Subi primeiro a escadaria projetada por Michelangelo, ladeada por duas esculturas. Em cada uma, a mão do gênio renascentista, os movimentos do cinzel extraindo do mármore traços inconfundíveis de beleza clássica. Ali também está o mestre das formas e da simetria perfeitas, as linhas geométricas traçadas com precisão no chão da pequena praça, convergindo para o centro onde se ergue a estátua equestre de Marco Aurélio, na realidade uma réplica, pois o original está exposto num dos pátios do museu ao lado.
A primeira impressão, ao entrar na galeria do Palácio dos Senadores é de assombro e inquietação diante de tanta beleza reunida num único local. As esculturas ou o que restou delas, como a cabeça e uma das mãos do imperador Constantino, impactam pela dimensão monumental, mas também pelo semblante expressivo e o olhar que parece contemplar os séculos.
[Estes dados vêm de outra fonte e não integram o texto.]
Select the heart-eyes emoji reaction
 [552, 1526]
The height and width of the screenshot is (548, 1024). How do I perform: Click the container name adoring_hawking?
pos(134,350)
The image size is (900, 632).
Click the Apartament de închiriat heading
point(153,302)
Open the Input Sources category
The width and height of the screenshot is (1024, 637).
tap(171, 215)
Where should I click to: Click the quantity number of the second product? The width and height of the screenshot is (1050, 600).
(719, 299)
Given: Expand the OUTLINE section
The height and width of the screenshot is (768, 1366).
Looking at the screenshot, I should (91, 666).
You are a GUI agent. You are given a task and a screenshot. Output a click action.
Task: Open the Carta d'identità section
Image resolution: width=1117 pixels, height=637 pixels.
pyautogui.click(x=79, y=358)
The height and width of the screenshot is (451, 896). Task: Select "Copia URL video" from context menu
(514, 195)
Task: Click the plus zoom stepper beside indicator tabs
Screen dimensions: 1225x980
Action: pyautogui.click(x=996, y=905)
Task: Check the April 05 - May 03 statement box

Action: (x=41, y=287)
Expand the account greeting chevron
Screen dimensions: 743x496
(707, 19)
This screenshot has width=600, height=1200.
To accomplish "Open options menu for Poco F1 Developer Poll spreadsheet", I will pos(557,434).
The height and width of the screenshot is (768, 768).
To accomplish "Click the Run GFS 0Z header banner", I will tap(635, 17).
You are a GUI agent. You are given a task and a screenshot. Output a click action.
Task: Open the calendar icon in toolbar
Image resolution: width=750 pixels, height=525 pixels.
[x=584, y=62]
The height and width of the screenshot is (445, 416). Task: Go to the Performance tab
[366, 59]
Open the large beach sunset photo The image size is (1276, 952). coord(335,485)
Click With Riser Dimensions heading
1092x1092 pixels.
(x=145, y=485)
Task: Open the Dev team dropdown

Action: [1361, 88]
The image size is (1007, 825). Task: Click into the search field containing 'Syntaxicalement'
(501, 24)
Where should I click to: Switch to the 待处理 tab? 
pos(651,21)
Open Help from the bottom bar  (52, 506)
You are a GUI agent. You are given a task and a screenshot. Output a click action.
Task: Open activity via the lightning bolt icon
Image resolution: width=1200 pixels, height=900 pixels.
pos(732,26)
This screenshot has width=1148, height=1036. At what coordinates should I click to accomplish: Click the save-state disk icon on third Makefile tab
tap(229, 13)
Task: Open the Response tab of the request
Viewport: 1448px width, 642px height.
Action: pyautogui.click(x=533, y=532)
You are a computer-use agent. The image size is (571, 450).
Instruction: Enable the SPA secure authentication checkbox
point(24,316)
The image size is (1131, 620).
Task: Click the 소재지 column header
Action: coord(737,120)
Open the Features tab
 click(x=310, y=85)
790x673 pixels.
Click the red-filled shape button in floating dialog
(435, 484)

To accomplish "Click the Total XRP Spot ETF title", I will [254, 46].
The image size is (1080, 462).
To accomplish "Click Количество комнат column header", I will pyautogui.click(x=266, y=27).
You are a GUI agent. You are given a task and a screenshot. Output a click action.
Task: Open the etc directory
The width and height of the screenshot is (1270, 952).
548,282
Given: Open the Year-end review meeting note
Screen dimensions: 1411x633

E o que dizer do majestoso Hércules, escultura em madeira coberta por lâminas de ouro, másculo e ao mesmo tempo severo, olhando-nos com inquietude e incerteza?
Nada mais tocante do que a escultura do Gaulês ferido, cuja vida se esvai aos poucos, momento final de agonia e anseio.
Que gesto mais prosaico, imortalizado na pequena imagem do garoto que tira um espinho do pé! Ficar, por demorados instantes, diante da imagem icônica da loba alimentando os gêmeos é voltar no tempo de heróis míticos, das lendas transformadas na história imortalizada pelos versos de Virgílio; é também se encantar com a perfeição da arte ancestral de reminiscência etrusca.
A enigmática escultura de Arthemis de Éfeso, de face e mãos negras e traços helênicos, coberta por camadas sobrepostas de seios, túnica de inequívoco apelo, chama a atenção por fundir Eros e Zoe, síntese complexa e misteriosa do poder feminino de eras e linhagens perdidas no tempo.
E por falar em linguagem dos símbolos, nada mais pretenciosa do que aquela da escultura do imperador Comodo, ao se apropriar dos signos de força e poder do lendário Hércules. Mesmo assim, a escultura não deixa de ser exuberantemente bela.
Por tudo isso e muito mais, a breve passagem pelos Museus Capitolinos permanece na memória como espaço onde a história e a beleza se encontram e se fundem, para o orgulho dos romanos e alegria dos turistas.